**What the exercise asks**
A full, exact copy of the records below is the required answer.

···

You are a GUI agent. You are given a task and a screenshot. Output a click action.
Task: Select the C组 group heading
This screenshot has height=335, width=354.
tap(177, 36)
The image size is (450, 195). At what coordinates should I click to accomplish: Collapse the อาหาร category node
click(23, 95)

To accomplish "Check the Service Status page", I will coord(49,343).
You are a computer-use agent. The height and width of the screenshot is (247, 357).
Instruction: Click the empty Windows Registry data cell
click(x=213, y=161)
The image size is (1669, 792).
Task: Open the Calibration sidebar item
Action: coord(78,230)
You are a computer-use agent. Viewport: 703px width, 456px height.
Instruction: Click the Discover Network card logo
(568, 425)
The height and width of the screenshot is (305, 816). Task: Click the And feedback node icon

···

**Task result**
You are a GUI agent. You are given a task and a screenshot. Output a click action.
Task: Select the C组 group heading
This screenshot has height=335, width=354.
tap(177, 36)
The image size is (450, 195). At what coordinates should I click to accomplish: Collapse the อาหาร category node
click(23, 95)

To accomplish "Check the Service Status page", I will coord(49,343).
You are a computer-use agent. The height and width of the screenshot is (247, 357).
Instruction: Click the empty Windows Registry data cell
click(x=213, y=161)
The image size is (1669, 792).
Task: Open the Calibration sidebar item
Action: coord(78,230)
You are a computer-use agent. Viewport: 703px width, 456px height.
Instruction: Click the Discover Network card logo
(568, 425)
The height and width of the screenshot is (305, 816). Task: Click the And feedback node icon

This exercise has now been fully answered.